Un buste de Marianne se trouve à l'extrémité droite de la salle .
Le deuxième espace est constitué de deux rangées de six bancs réservé aux avocats des demandeurs et des défenseurs et le troisième est matérialisé par un linéaire de banc pour le public. L'audience est naturellement publique.

L'audience.
Bien qu'ayant fait dans le passé des études de droit public à l'université de Caen, je ne m'étais jamais rendu au tribunal administratif.
L'examen de la première affaire (un recours en excès de pouvoir relatif à un licenciement) m'a permis de comprendre le déroulement d'une audience.
Le déroulement.
Le titre de l'affaire est annoncé par la greffière.
Le juge-président (ci-après le président) donne la parole au juge rapporteur qui rappelle les parties en présence, l'objet de la procédure et les prétentions financières tout en récapitulant les principales étapes de la procédure (dates du dépôt du recours et des différents mémoires déposés par les parties).
Le président ensuite demande aux avocats concernés s'ils ont des précisions à apporter au dossier. La procédure étant écrite, ces derniers n'ont généralement rien à rajouter et répondent les uns après les autres, après s'être levé, «je me rapporte à mes écritures».
Le président laisse ensuite la parole au rapporteur public dont le rôle est de donner le "droit" tant sur la forme que sur le fond par rapport à l'affaire en cause.
[Pour information, sauf rare exception, les magistrats dans leur jugement suivent l'argumentation du rapporteur général.]
Enfin, le président redonne la parole aux avocats pour qu'ils présentent d'éventuelles observations puis déclare que l'affaire sera mise en délibéré (en attente de jugement).
Et on passe à la seconde affaire, celle me concernant.

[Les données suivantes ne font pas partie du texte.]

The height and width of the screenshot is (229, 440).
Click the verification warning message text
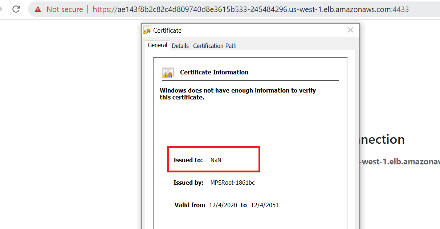(238, 94)
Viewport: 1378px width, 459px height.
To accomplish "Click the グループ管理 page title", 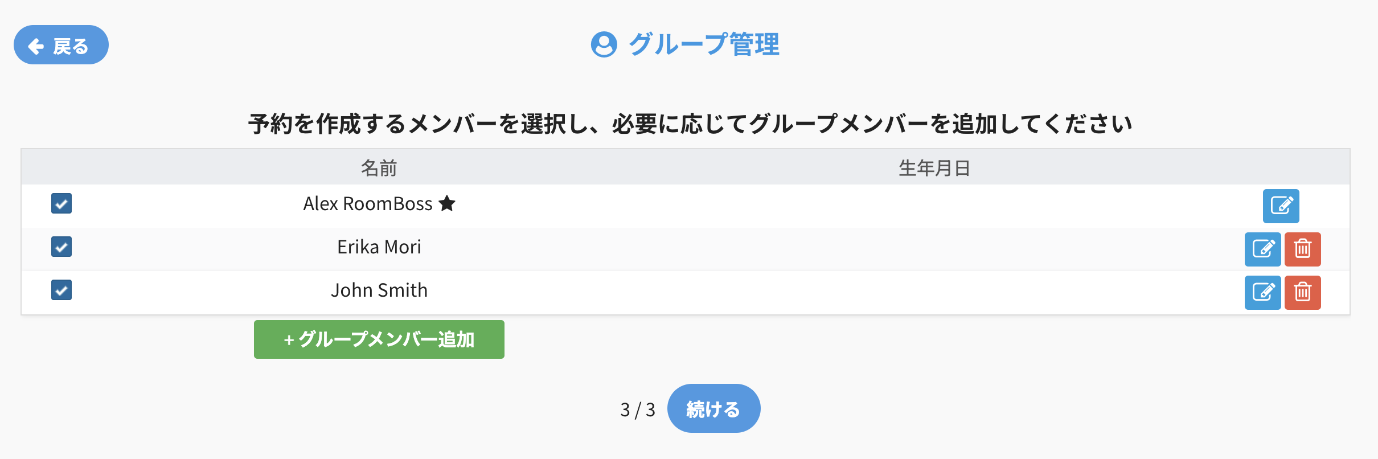I will [704, 44].
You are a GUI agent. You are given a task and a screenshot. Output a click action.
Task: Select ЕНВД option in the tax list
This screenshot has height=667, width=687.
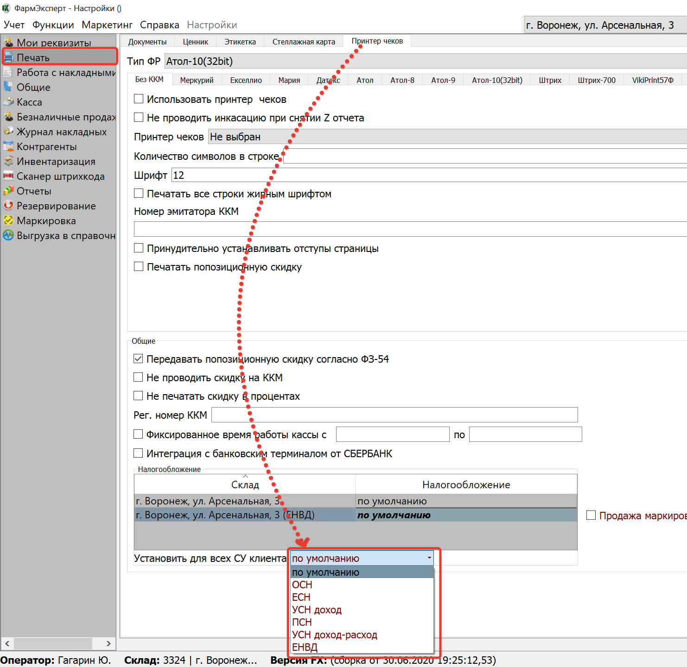[x=305, y=648]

Etonnamment cette deuxième affaire allait être quelque peu différente de la première, mais aussi des suivantes dans le sens où un avocat allait porter des précisions supplémentaires et des observations.
Le juge rapporteur fait l'historique du dossier : un recours déposé le 18 mai 2009 visant d'une part à obtenir l'annulation de l'interdiction verbale de filmer et à d'autre part condamner la ville d'Avranches à 1500€ en application de l'article L761-1 du Code de Justice Administrative (1), une réponse de la ville d'Avranches datée 7 juillet 2009 visant au rejet du recours et à la condamnation du requérant à 3000€ en vertu de l'article précité, puis les dates de différents mémoires échangés.
Le président donna la parole aux avocats. Si mon "conseil" déclara se rapporter à ses écritures celui de la ville d'Avranches désira apporter des observations.
Après s'être déplacé vers le pupitre de droite il rappela «le contexte particulier de ce dossier». «Monsieur Groualle est connu de la municipalité». «Il dénigre l'action politique de la municipalité et de son maire» poursuit l'intéressé mentionnant des billets du blog, notamment celui «sur le clientélisme à Avranches en date du 27 mars», un autre billet où il est écrit «on prend les avranchinais pour des imbéciles» ou celui concernant «le marché bio» ou un autre sur «les diplômes du maire». L'avocat de la ville d'Avranches conclut son intervention en se recentrant sur le dossier disant que «le requérant n'a pas demandé l'autorisation de filmer avant la séance» puis retourne à sa place.
Le président donne la parole au rapporteur public.
Ce dernier rappelle qu'en date du 5 mai 2009 le requérant a adressé un courrier au maire d'Avranches pour obtenir la motivation de l'interdiction verbale de filmer.
Il informe que «toute décision verbale défavorable est considérée comme une décision implicite et qu'en application de l'article 5 de la loi du 11 juillet 1979 (2), cette dernière doit être motivée dans le mois suivant la demande. (…) Le maire d'Avranches n'ayant pas répondu dans les délais imposés par la loi, la décision verbale est entachée d'illégalité».

Le vice de procédure étant constaté et constitutif d'annulation de la décision, le rapporteur public n'a pas jugé utile d'argumenter juridiquement sur le fond de l'affaire c'est à dire sur l'interdiction de filmer la séance du conseil municipal le 30 mars 2009.
Le président redonna la parole aux conseils. «Pas d'observation» coté demandeur tandis que l'avocat de la ville d'Avranches déclara ne pas être d'accord avec les conclusions du rapporteur public.
Le président annonce la mise en délibéré de l'affaire et laisse la greffière annoncer le dossier suivant.

Aucun commentaire ne sera fait sur cette audience en attendant le jugement qui devrait intervenir dans les toutes prochaines semaines.
A sa réception, il sera naturellement publié sur le blog et expliqué.
A suivre ...

renvois :
(1) L761-1 du Code de Justice Administrative : Dans toutes les instances, le juge condamne la partie tenue aux dépens ou, à défaut, la partie perdante, à payer à l'autre partie la somme qu'il détermine, au titre des frais exposés et non compris dans les dépens. Le juge tient compte de l'équité ou de la situation économique de la partie condamnée. Il peut, même d'office, pour des raisons tirées des mêmes considérations, dire qu'il n'y a pas lieu à cette condamnation.
(2) article 5 de la loi du 11 juillet 1979 relative à la motivation des actes administratifs et à l'amélioration des relations entre l'administration et le public : Une décision implicite intervenue dans les cas où la décision explicite aurait dû être motivée n'est pas illégale du seul fait qu'elle n'est pas assortie de cette motivation. Toutefois, à la demande de l'intéressé, formulée dans les délais du recours contentieux, les motifs de toute décision implicite de rejet devront lui être communiqués dans le mois suivant cette demande. Dans ce cas, le délai du recours contentieux contre ladite décision est prorogé jusqu'à l'expiration de deux mois suivant le jour où les motifs lui auront été communiqués.